“I love playing bitches. There’s a lot of bitch in every woman — a lot in every man.”
“[In The Women (1939)] Norma Shearer made me change my costume sixteen times because every one was prettier than hers. I love to play bitches, and she helped me in this part.”
“I never go outside unless I look like Joan Crawford the movie star. If you want to see the girl next door, go next door.”
“She has a cult, and what the hell is a cult except a gang of rebels without a cause. I have fans. There’s a big difference.” —on rival Bette Davis
“Love is a fire. But whether it is going to warm your hearth or burn down your house, you can never tell.”
“I am just too much.”
“Women’s lib? Poor little things. They always look so unhappy. Have you noticed how bitter their faces are?”
“Nobody can imitate me. You can always see impersonations of Katharine Hepburn and Marilyn Monroe. But not me. Because I’ve always drawn on myself only.”
“Sensitive husbands don’t like second billing.”
“They were all terrible, even the few I thought might be good. I made them because I needed the money or because I was bored or both. I hope they have been exhibited and withdrawn and are never heard from again.” —regarding the movies she made after What Ever Happened to Baby Jane?.
“I hate being asked to discuss those dreadful horror pictures I made the mistake of starring in. They were all just so disappointing to me, I really had high expectations for some of them. I thought that William Castle and I did our best on Strait-Jacket but the script was ludicrous and unbelievable and that destroyed that picture. I even thought that Berserk would be good but that was one of the worst of the lot. The other one William Castle and I did [I Saw What You Did] was the most wretched of them all and I just wasn’t good at playing an over-the-hill nymphomaniac. Ha! Then came Trog. Now you can understand why I retired from making motion pictures.”

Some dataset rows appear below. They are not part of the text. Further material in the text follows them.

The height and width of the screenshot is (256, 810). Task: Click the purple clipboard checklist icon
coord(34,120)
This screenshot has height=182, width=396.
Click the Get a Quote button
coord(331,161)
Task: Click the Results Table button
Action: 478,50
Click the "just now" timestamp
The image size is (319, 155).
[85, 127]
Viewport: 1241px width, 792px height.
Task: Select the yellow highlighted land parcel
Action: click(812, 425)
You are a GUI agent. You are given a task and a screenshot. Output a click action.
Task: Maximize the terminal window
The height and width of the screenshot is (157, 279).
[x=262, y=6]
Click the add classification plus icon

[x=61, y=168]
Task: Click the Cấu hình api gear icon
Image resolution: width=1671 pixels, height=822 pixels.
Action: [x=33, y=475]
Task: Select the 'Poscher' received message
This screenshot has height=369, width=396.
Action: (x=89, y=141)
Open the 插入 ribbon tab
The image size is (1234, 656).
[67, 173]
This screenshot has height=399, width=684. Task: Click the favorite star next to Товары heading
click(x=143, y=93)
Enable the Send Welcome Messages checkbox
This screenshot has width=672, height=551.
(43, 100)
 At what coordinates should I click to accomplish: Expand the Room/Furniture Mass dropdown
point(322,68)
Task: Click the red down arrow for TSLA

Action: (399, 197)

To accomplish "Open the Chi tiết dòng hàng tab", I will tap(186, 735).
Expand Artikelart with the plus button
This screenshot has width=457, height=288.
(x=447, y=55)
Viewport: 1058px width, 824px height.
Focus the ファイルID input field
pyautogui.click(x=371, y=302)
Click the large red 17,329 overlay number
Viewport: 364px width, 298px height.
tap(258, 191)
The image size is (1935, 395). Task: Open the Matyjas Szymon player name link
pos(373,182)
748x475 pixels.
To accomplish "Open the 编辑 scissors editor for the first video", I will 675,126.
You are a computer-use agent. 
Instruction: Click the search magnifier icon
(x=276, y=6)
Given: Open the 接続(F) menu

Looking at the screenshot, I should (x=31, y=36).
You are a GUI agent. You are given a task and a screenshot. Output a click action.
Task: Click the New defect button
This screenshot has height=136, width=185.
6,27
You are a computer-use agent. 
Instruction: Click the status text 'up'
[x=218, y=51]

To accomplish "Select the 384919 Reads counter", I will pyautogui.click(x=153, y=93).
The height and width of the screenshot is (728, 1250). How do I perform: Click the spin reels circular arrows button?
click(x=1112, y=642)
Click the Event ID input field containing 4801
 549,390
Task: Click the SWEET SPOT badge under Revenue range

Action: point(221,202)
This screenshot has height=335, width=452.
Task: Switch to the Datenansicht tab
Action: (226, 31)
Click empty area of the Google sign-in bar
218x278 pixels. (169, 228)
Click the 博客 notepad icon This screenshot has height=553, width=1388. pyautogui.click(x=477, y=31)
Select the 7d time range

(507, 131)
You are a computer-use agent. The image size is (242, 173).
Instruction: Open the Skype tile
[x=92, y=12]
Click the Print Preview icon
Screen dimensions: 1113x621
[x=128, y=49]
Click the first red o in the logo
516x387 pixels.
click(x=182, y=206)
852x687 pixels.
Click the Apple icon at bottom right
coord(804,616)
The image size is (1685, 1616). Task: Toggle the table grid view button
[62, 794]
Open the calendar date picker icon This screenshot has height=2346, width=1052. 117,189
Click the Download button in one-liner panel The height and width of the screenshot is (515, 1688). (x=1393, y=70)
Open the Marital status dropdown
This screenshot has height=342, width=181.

“Send me flowers while I’m alive. They won’t do me a damn bit of good after I’m dead.”
“It was the most shocking display of bad taste I have ever seen. Look, there’s nothing wrong with my tits, but I don’t go around throwing them in people’s faces.” —on Marilyn Monroe
“She is a spoiled, indulgent girl, a blemish on public decency.” —on Liz Taylor
“Box-office poison? Mr. [Louis B.] Mayer always asserted that the studio had built Stage 22, Stage 24, and the Irving Thalberg Building, brick by brick, from the income on my pictures.”
“I absolutely will not allow anyone to call me grandmother. They can call me Auntie Joan, Dee-Dee, Cho-Cho, anything but grandmother. It pushes a woman almost to the grave.”
“They were grooming Doris Day to take over the top spot. [Jack L. Warner] asked me to play her sister in one picture [Storm Warning]. I said, ‘Come on, Jack. No one could ever believe that I would have Doris Day for a sister.'” —on her final days at Warner Brothers
“What do you expect? She sleeps with the boss.” —on the popularity of Norma Shearer, who was married to MGM production head Irving Thalberg
“Marlon Brando . . . Oh, what was the film [Last Tango in Paris] . . . anyway the nude scene. He’s at least 40 pounds overweight, and I think the only sex appeal he has would be to a meat packer. That’s art?”
“Of course I had heard she was supposed to be playing me, but I didn’t believe it. Did you see the picture? It couldn’t possibly be me. Bette looked so old, and so dreadfully overweight.” —on Bette Davis in The Star
“I’d like to think every director I’ve worked with has fallen in love with me, I know Dorothy Arzner did.”
“Recently I heard a ‘wise guy’ story that I had a party at my home for twenty-five men. It’s an interesting story, but I don’t know twenty-five men I’d want to invite ta a party.”
“Over the years I’ve heard and read so many stories about the way Judy Garland was so badly treated at Metro she ended up a mess. I did not know her well, but after watching her in action a few times I didn’t want to know her well. I think her problems were caused by the fact that she was a spoiled, indulgent, selfish brat — plus a stage mother who had to be something of a monster, and a few husbands whose egos absolutely dominated hers. There were times when I felt sorry for Judy, but there were more times when I thought, ‘For Christ’s sake, get off your ass!’ …but when she put her mind to it, she was good. And I mean damned good. Even in her silly pictures she came off.”
“Damn it. Don’t you dare ask God to help me.” —said to her housekeeper who prayed out loud while Crawford was on her deathbed.